**What you should do:**
Copy the lines below as they are; omit the images they contain.

**Records for this task:**
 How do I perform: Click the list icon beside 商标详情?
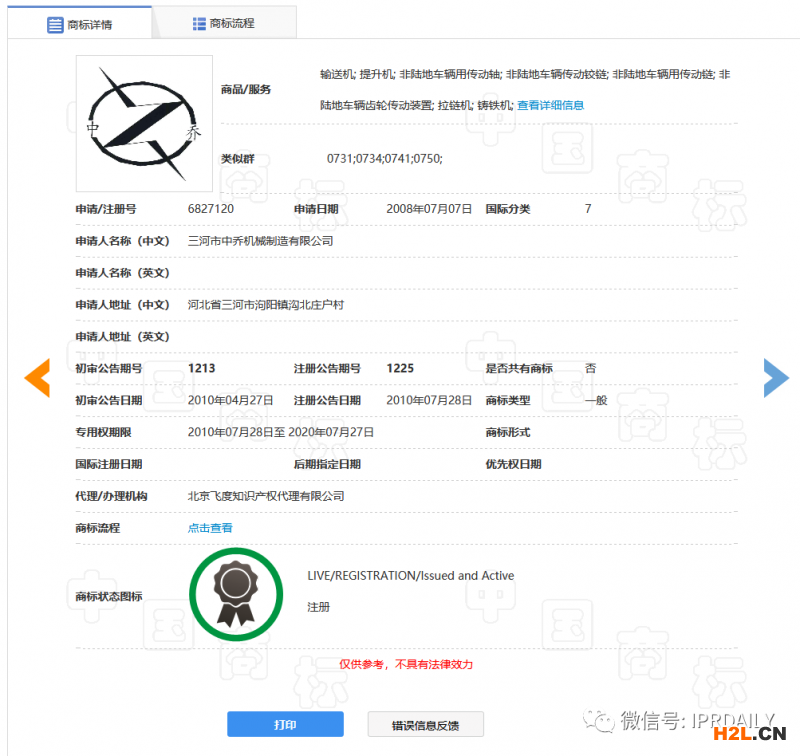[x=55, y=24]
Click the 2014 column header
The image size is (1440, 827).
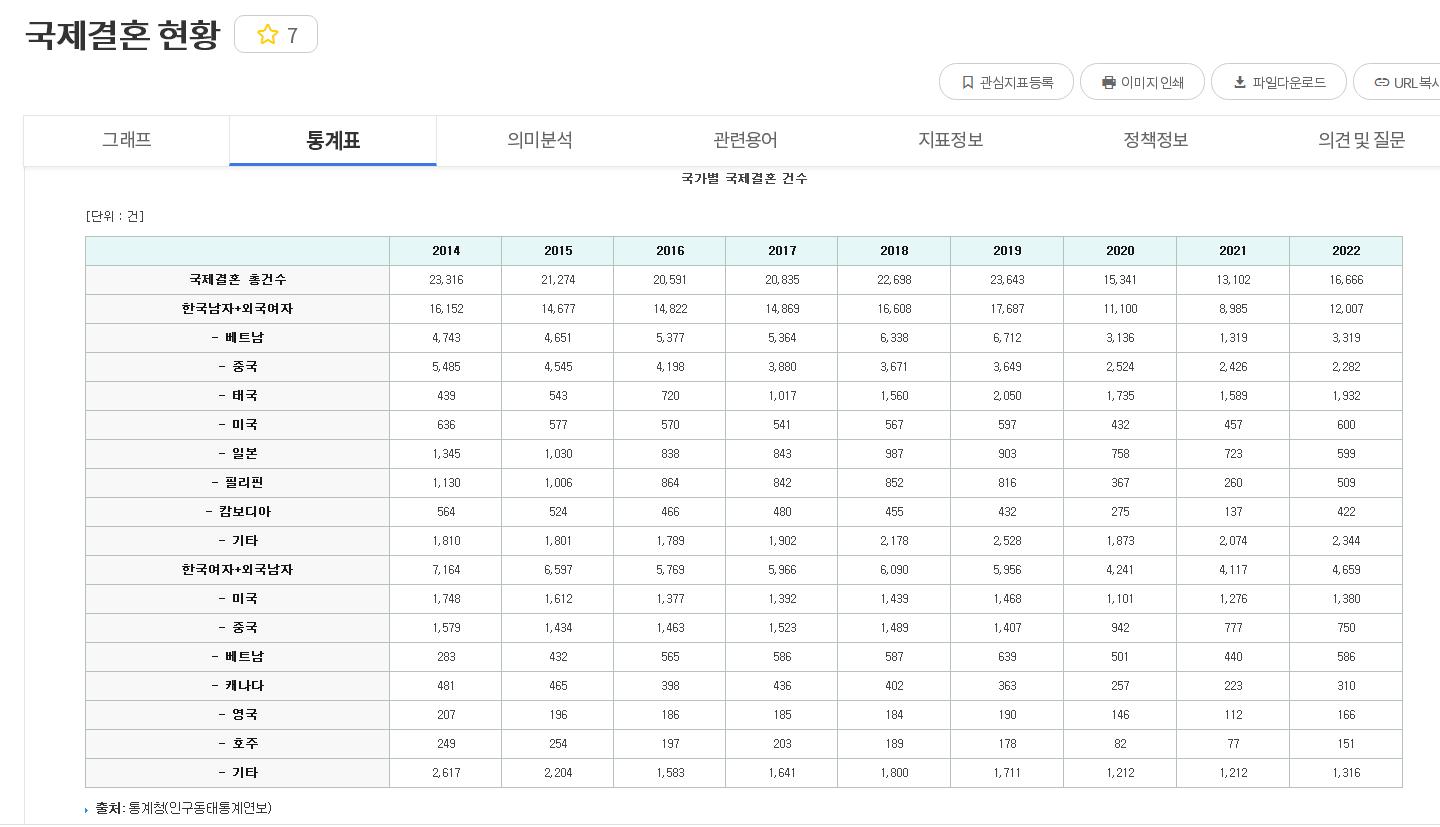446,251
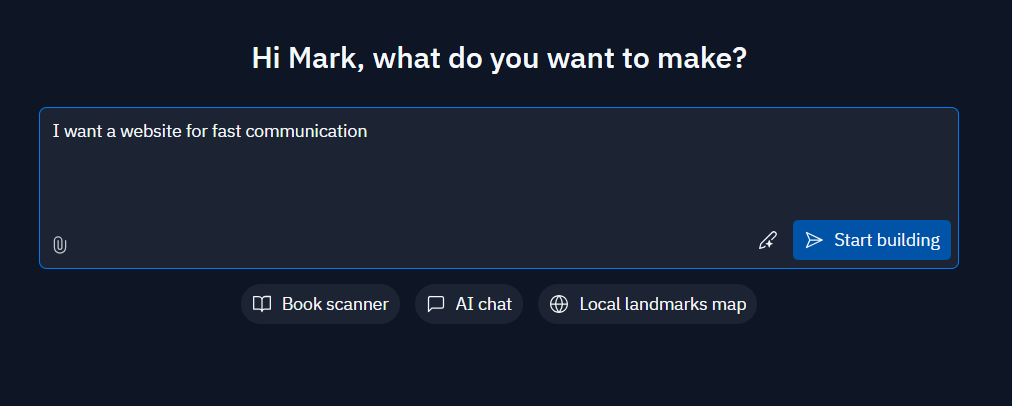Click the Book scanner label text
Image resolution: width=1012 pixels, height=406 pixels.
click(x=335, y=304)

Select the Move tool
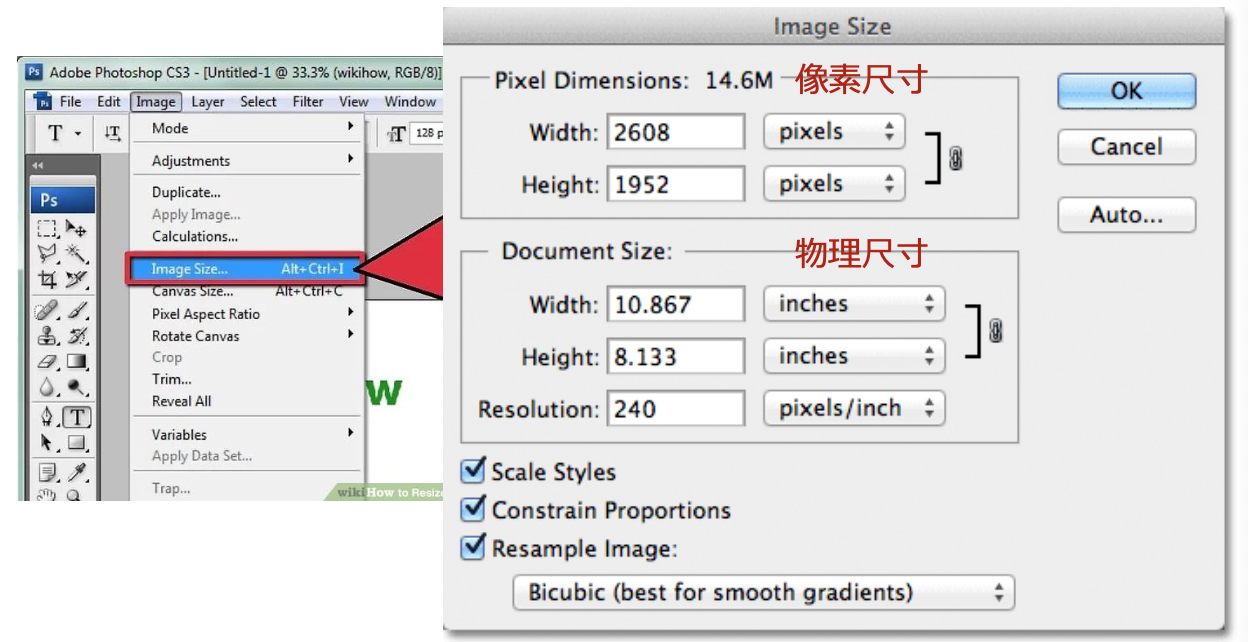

**Output of the exercise:**
 How do I perform: Click the list icon beside 商标详情?
[x=55, y=24]
Click the 2014 column header
The image size is (1440, 827).
446,251
Click the Book scanner label text
Image resolution: width=1012 pixels, height=406 pixels.
click(x=335, y=304)

Select the Move tool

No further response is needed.